■ **About this task**
Begin at the line below that contains "Task: Sort by the Status column header" and write out every line from there to the end of the entries, exactly.
[[ Information shown, beginning ]]
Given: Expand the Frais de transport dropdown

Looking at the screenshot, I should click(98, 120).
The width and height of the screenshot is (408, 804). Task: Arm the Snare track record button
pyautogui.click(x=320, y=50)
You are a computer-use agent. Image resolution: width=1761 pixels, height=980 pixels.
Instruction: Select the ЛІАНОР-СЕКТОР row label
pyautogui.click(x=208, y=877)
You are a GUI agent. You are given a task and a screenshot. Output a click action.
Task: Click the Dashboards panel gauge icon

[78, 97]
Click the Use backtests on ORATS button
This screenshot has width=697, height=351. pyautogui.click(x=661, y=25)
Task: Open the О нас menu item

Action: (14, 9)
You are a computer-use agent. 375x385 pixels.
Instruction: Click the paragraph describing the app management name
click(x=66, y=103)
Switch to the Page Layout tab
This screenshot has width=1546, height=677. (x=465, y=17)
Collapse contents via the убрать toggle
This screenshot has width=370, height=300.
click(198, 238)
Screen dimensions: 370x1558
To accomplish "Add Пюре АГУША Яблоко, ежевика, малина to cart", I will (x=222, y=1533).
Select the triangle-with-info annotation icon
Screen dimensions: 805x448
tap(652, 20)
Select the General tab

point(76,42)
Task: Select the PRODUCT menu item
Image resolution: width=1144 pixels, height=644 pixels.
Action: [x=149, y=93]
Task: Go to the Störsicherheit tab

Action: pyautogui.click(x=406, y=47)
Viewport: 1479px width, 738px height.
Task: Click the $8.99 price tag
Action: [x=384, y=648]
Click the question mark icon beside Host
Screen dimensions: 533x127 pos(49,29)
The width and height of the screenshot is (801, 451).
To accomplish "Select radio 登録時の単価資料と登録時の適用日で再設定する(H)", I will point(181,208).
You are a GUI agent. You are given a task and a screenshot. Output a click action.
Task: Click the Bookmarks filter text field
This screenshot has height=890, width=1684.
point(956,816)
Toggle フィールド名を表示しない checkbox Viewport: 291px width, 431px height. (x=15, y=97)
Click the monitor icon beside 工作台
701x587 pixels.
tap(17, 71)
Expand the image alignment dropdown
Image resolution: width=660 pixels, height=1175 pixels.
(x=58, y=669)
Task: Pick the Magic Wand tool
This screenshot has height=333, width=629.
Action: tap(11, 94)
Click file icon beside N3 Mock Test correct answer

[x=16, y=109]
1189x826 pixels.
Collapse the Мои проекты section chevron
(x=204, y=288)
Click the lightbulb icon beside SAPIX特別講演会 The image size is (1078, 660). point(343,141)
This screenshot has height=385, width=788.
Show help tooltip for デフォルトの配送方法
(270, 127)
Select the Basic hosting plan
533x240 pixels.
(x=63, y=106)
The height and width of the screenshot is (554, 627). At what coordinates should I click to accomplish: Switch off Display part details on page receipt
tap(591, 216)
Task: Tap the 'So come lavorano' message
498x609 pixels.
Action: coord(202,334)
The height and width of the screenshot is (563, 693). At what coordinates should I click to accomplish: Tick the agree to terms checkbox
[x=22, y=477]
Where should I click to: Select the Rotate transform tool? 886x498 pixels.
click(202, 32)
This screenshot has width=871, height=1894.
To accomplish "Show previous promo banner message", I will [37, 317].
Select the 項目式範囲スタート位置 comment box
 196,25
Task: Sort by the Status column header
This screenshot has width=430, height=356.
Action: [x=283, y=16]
[[ Information shown, end ]]
■ **Reply**
Task: Sort by the Status column header
This screenshot has width=430, height=356.
Action: [x=283, y=16]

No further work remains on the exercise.